(Source passage):
▼▼▼

These findings highlight the need to find a more consistent feature set that will help reduce the number of duplicates and maintain data variety while also improving the performance of ML models. In the following experiments, we use the results from Fig. 1b as the baseline for comparisons, we will be referring to these feature sets as “baseline W2V” and “baseline GLV”.

4 Experimental Analysis Using Alternate Feature Sets

As mentioned in Sect. 3, using W2V and GLV vectorization techniques on these datasets introduces duplicated instances, leading to inaccurate results, especially when those duplicate embedding vectors appear in the training and testing partitions. Therefore, we remove the repeated samples and consider the models constructed with these vectors as our baselines. Figure 3 shows the experiments we conducted throughout the paper.

Fig. 3
figure 3

Experiments conducted in the paper

In our first set of experiments, we add a “count” feature to the embedding vectors of size 128 extracted for each system call trace. The “count” feature counts the total number of calls appearing in each trace to allow distinguishing between similar traces that may appear as duplicates after vectorization. The “count” column in Table 4 illustrates this new dimension. Although this new “count” feature does not help with traces C and D as they both contain the same number of system calls, it still helps to differentiate between traces A and B after vectorization, as we can observe in Table 4. Therefore, for each dataset, two feature sets of size 129 are extracted, to which we will be referring to as “count W2V” and “count GLV” to represent the usage of W2V and GLV, respectively. The quantitative descriptions of the vectorized datasets and the difference in performance metrics are presented in Table 5 and Fig. 4, while the respective evaluation metrics are shown in Fig. 8 in Appendix. As seen in Table 5, adding the “count” feature reduces the number of duplicates in all cases thus resulting in larger final sets compared to Table 3.

Table 4 Toy example of duplicate system calls and additional “count” feature
Table 5 Quantitative descriptions after adding “count” feature

In Fig. 4, for all the datasets, we notice an increase in all the metrics compared to the baseline when building the model with both W2V and GLV embeddings. This indicates that adding the “count” feature is beneficial for these datasets when using W2V and GLV embeddings as it helps maintain diversity in the datasets.

▲▲▲

(Given request 1): List every feature-set name that the passage on system-call embeddings places in quotation marks.
(Given request 2): Resume the passage on system-call embedding feature sets after its last sentence.
The material placed after this passage has no role in this work.

(Entries):

▼▼▼

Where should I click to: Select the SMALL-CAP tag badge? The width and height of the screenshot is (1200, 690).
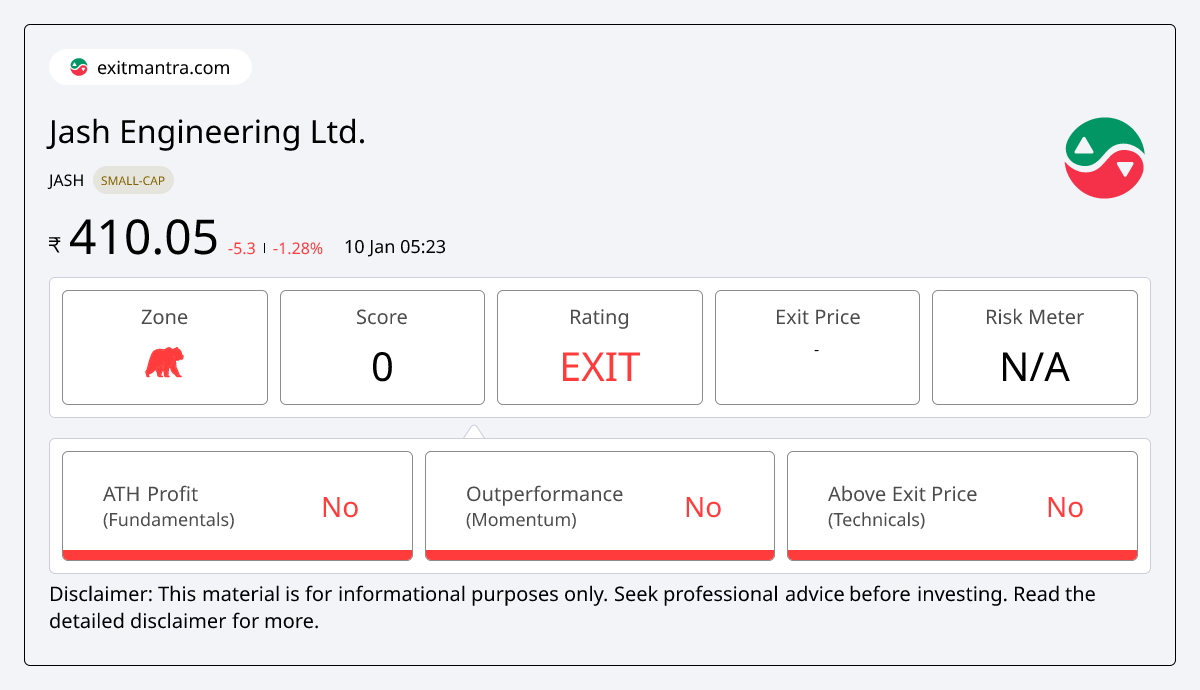point(133,181)
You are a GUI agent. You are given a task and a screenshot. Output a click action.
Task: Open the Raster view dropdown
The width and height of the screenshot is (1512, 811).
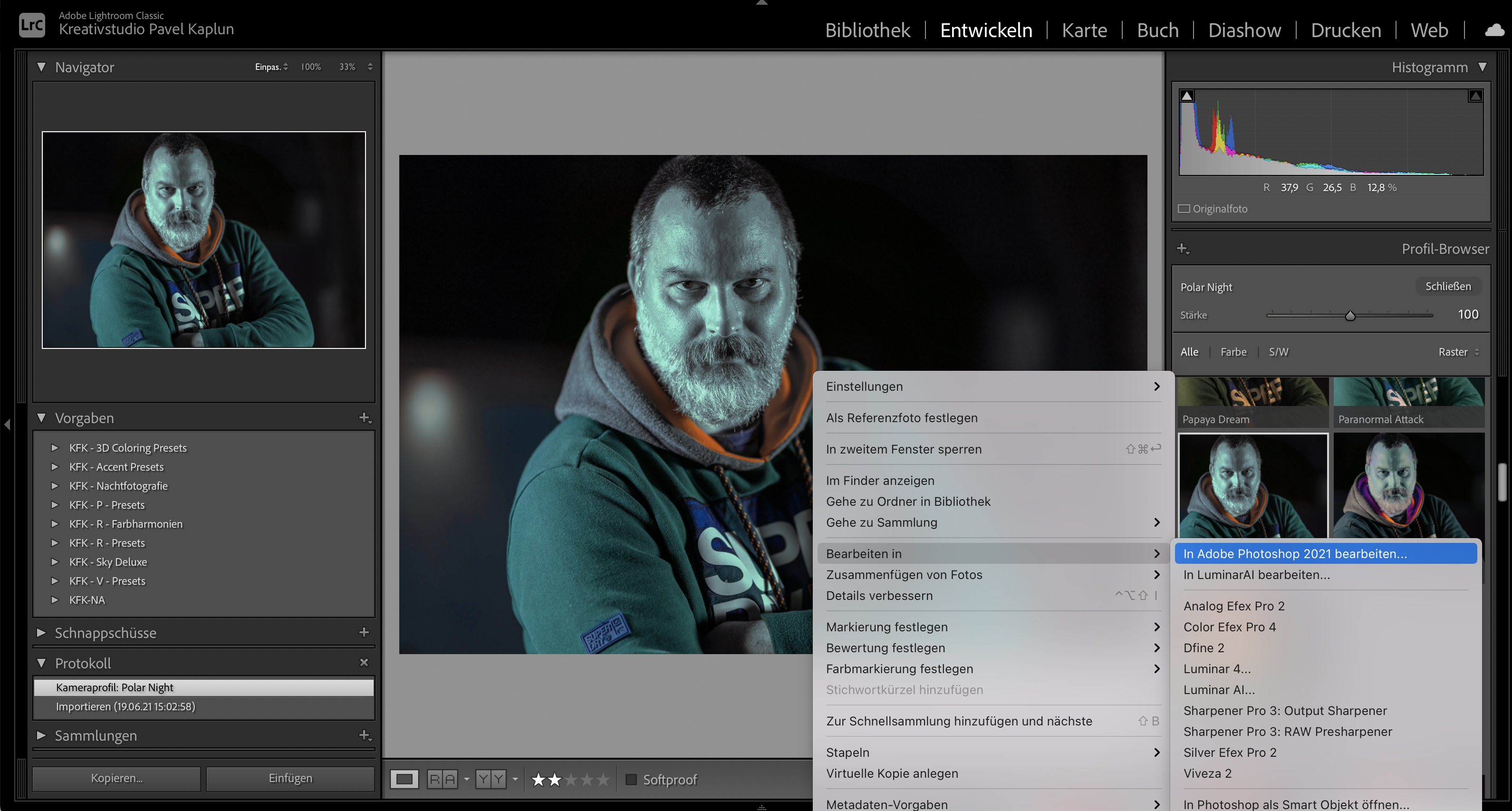(x=1459, y=352)
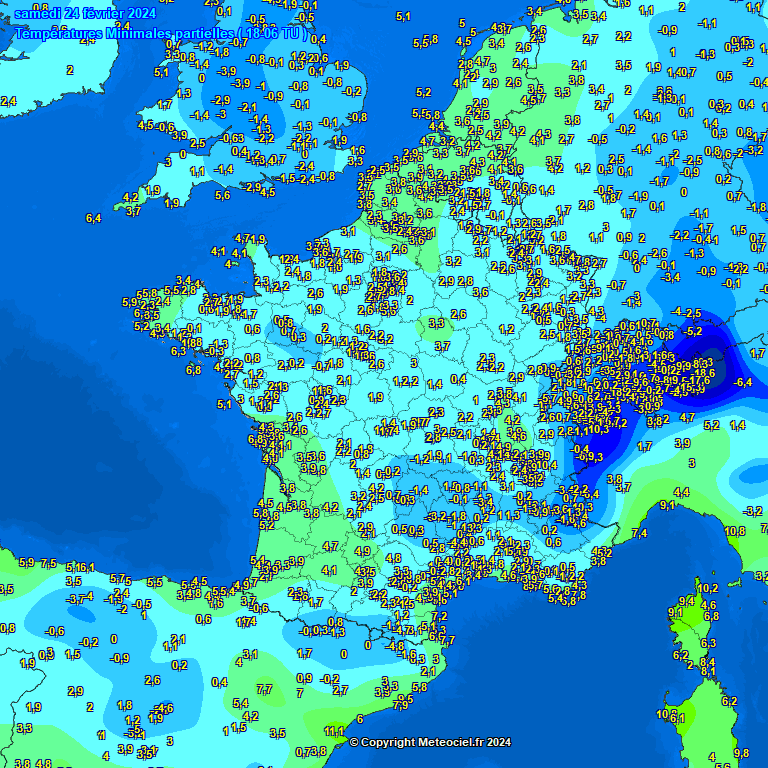
Task: Click the -18,6 alpine temperature value
Action: click(x=703, y=373)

▲▲▲

(Task response 1):
baseline W2V
baseline GLV
count W2V
count GLV

(Task response 2):
Fig. 4
figure 4

Difference in performance between “baseline” and “count” feature set

In our second set of experiments, we further remove the consecutive calls from a trace and only keep the first occurrence. Therefore, after applying this method, traces A and B, in Table 4, will have the exact same embedding vector, but the “count” dimension will prevent them from appearing as duplicates after vectorization. As traces are shorter, removing consecutive calls speeds up the vectorization process. Similar to our first experiment two feature sets of size 129 are generated for each dataset, we refer to those feature sets as “no consec W2V” and “no consec GLV”. The quantitative descriptions of the vectorized datasets and the evaluation metrics are presented in Table 6. This approach introduces fewer duplicate benign samples for W2V compared to Table 5, but increases the duplicate attacks samples and duplicate attack and benign samples in the two datasets expect for WWW2019. As for GLV, this approach increases the number of duplicate samples, except for the duplicate attack and benign samples in the NGIDS-DS dataset. Therefore, the final datasets obtained with GLV are smaller compared to the ones obtained with only the “count” feature in our previous experiment, but they are still larger than the ones obtained using W2V. Figure 5 shows the percentage differences between the “no consec” feature sets and the “count” feature sets (Fig. 5a), and between the “no consec” feature sets and the baselines (Fig. 5b). The respective evaluation metrics are shown in Fig. 9 in Appendix.

Table 6 Quantitative descriptions without consecutive calls and “count” feature

As seen in Fig. 5, on the ADFA-LD and WWW2019 datasets, we observe a significant increase in performance with the “no consec W2V” feature sets but no major change in performance with “no consec GLV” feature sets when compared to the “baseline GLV” and the “count GLV” feature sets. Similarly, on the NGIDS-DS and LID-DS2021 datasets, there is no significant increase or decrease in performance when compared to the baseline and “count” feature sets. This shows that removing the consecutive calls and keeping the “count” feature builds better models only when using W2V embeddings but not GLV embeddings.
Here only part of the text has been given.